Two possible workarounds are to not use iconv, or to set abort_level to
RECODE_UNTRANSLATABLE (this is what test_2 in t80_error.py does).
Reuben Thomas [Wed, 17 Jan 2018 13:13:12 +0000 (13:13 +0000)]
base64.c: fix handling of EOF and LF (fixes Debian bug #271939)
LF can occur before the end of a full line (76 characters) if it’s
immediately followed by EOF.
The last line can be any number of quadruplets long; it need not be 76
characters. (I suspect this was an attempt to deal with LF without the extra
call to get_byte and goto.)
Reuben Thomas [Tue, 16 Jan 2018 10:37:48 +0000 (10:37 +0000)]
Recode.pyx: minor improvements
size_t is supported natively these days, so don’t make a dangerous guess as
to its value (in particular, should never hard-wire things determined in
config.h!).
Use libcpp’s bool instead of hand-defining a bool enum.
Use True for C true (will be automatically coerced).
Reuben Thomas [Tue, 16 Jan 2018 01:06:51 +0000 (01:06 +0000)]
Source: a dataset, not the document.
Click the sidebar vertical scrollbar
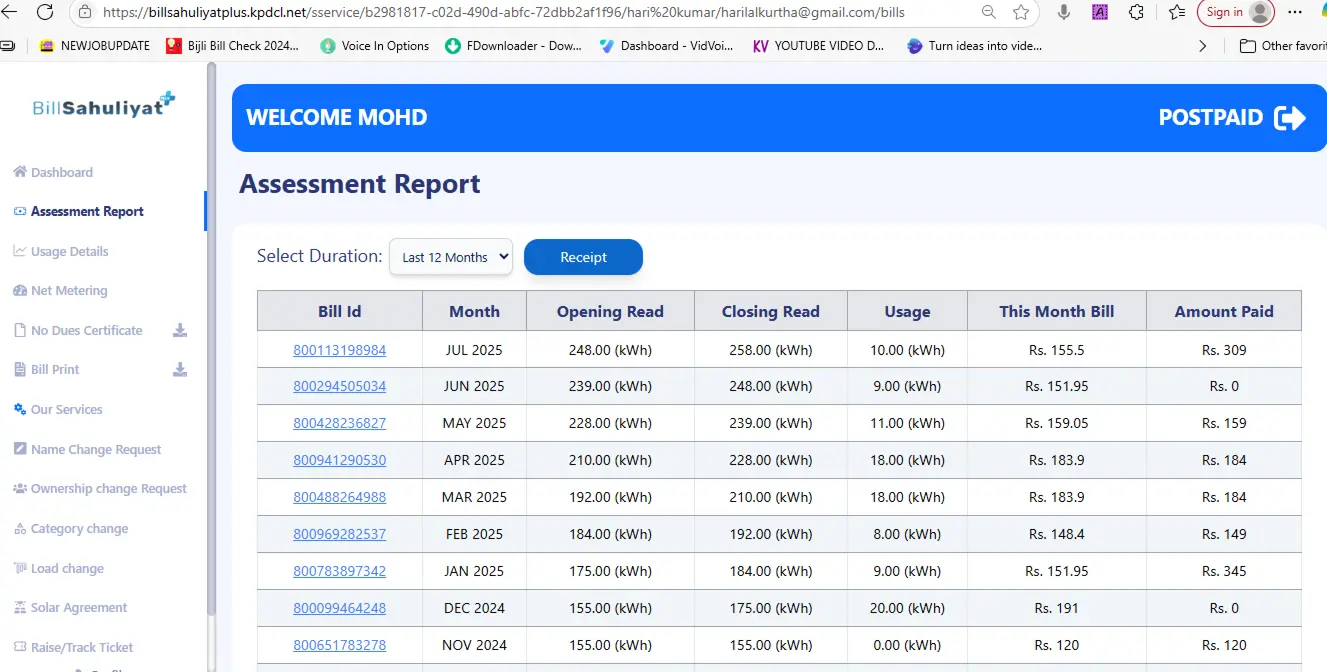The height and width of the screenshot is (672, 1327). pos(211,340)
varia.c: resolve various conflicts
Rather than compile-time macros for two different options:
1. Resolve the Kamenický encoding by referring to the Wikipedia version at
https://en.wikipedia.org/wiki/Kamenick%C3%BD_encoding
2. Allow the extra characters in the Cork encoding table.
Also fill in some missing Unicode code points, fixing some FIXMEs.